Task objective » Using the records below, copy every line that holds the string "checkbox".

Provided records »
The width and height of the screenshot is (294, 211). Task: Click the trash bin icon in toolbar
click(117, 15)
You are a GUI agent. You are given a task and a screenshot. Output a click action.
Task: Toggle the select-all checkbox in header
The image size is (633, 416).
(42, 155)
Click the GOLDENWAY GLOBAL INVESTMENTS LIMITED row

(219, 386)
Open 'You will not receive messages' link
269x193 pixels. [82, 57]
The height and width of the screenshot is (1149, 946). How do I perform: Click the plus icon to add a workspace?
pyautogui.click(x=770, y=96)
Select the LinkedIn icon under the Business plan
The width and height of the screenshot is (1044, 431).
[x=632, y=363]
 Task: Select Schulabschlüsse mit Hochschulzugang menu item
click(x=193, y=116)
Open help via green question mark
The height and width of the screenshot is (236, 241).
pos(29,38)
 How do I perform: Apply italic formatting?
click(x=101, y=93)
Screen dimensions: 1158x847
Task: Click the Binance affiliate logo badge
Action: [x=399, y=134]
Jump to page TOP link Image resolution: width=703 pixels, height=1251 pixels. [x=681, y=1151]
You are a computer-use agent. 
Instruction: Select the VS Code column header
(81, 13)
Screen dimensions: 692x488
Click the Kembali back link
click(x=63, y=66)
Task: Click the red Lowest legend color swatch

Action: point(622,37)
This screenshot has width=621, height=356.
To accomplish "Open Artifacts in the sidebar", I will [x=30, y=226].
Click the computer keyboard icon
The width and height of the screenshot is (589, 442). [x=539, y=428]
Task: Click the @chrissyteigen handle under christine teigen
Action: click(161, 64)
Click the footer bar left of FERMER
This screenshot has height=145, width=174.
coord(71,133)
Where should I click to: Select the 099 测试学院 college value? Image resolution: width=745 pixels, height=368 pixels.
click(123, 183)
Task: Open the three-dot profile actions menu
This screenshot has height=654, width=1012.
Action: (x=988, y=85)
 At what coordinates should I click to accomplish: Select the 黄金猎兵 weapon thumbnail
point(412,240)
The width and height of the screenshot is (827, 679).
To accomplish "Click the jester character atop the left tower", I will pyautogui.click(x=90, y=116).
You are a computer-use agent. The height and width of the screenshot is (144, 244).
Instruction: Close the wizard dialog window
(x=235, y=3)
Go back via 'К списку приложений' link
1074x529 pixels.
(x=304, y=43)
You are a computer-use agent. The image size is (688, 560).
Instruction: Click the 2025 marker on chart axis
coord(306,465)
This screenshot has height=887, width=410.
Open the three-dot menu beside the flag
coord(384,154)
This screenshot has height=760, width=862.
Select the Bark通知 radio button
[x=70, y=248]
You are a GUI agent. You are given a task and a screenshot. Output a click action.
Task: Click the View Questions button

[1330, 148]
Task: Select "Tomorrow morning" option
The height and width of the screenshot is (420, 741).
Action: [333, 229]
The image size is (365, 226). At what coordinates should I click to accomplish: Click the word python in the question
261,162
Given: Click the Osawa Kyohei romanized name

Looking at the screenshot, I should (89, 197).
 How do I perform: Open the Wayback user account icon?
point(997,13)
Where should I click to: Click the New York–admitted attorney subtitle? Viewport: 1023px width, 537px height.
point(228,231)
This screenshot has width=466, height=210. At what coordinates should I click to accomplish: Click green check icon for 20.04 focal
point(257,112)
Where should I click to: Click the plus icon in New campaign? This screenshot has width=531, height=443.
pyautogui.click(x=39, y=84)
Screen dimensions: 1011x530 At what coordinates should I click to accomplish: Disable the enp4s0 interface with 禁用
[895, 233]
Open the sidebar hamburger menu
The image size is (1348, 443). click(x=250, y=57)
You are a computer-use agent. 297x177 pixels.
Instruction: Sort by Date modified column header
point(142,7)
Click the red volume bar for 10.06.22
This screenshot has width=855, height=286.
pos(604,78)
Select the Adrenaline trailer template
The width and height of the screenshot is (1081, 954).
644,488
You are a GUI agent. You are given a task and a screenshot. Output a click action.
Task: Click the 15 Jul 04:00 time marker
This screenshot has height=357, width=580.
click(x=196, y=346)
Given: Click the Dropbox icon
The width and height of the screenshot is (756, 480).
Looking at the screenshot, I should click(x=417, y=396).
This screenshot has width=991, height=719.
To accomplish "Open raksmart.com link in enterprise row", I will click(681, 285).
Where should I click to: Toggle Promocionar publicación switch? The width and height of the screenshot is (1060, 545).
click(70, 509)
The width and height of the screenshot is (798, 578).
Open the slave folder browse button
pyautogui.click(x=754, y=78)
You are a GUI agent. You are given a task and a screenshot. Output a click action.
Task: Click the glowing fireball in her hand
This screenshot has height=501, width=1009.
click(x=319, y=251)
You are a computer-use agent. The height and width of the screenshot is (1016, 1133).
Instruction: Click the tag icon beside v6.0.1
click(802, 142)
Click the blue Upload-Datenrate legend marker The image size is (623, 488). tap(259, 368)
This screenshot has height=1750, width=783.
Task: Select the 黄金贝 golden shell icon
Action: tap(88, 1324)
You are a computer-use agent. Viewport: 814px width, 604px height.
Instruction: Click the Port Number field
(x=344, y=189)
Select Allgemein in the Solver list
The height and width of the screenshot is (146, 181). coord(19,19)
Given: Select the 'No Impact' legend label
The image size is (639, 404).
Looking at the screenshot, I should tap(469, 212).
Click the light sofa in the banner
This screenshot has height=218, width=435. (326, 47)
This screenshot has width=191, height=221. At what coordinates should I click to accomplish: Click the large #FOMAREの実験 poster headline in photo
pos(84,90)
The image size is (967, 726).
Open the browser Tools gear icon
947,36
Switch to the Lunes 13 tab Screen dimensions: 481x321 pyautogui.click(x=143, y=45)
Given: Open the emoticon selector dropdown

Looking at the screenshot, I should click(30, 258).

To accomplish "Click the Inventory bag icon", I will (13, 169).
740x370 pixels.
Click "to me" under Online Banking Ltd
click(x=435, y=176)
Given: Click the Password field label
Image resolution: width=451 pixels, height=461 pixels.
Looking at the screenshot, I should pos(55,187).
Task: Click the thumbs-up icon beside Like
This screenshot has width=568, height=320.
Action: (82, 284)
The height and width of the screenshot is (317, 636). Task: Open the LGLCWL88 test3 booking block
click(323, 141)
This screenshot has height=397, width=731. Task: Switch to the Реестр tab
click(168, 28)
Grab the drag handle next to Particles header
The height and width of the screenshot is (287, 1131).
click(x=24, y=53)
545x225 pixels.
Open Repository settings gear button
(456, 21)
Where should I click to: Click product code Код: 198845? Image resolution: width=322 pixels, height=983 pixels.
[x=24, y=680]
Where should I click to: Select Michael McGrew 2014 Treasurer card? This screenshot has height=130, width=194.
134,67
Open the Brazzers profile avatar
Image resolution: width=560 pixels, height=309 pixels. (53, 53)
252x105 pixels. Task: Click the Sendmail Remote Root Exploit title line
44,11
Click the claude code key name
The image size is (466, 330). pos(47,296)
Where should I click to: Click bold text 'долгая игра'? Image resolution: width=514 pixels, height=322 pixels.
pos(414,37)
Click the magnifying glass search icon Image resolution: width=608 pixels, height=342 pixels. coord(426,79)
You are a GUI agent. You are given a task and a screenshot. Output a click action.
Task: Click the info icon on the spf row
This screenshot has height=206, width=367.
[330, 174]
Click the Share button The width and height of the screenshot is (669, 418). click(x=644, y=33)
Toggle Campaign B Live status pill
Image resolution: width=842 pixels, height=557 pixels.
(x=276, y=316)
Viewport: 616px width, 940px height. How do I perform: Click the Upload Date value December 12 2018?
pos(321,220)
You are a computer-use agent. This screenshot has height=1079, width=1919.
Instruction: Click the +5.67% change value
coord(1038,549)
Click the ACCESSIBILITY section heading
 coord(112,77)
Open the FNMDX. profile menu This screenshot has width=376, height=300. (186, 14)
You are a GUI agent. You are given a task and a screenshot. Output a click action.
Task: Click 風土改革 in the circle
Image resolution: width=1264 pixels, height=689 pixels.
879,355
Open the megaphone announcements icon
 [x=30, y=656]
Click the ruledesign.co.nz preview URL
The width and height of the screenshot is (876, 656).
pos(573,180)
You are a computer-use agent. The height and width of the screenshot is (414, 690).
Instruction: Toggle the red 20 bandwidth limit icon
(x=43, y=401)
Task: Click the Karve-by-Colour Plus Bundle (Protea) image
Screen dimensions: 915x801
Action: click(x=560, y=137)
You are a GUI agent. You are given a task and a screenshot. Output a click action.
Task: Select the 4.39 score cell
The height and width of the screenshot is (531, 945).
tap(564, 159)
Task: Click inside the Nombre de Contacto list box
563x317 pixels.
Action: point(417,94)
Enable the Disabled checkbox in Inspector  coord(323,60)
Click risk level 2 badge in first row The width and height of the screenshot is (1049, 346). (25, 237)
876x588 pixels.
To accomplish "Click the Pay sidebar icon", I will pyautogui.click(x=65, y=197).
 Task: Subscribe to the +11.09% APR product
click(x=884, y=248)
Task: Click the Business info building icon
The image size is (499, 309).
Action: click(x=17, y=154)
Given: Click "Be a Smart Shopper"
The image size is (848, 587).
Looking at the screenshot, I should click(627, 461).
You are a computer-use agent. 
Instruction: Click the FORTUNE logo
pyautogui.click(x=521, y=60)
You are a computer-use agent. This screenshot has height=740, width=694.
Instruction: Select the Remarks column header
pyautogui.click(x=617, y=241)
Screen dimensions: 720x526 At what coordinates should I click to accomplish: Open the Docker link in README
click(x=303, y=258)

Task answer »
Task: Toggle the select-all checkbox in header
Enable the Disabled checkbox in Inspector  coord(323,60)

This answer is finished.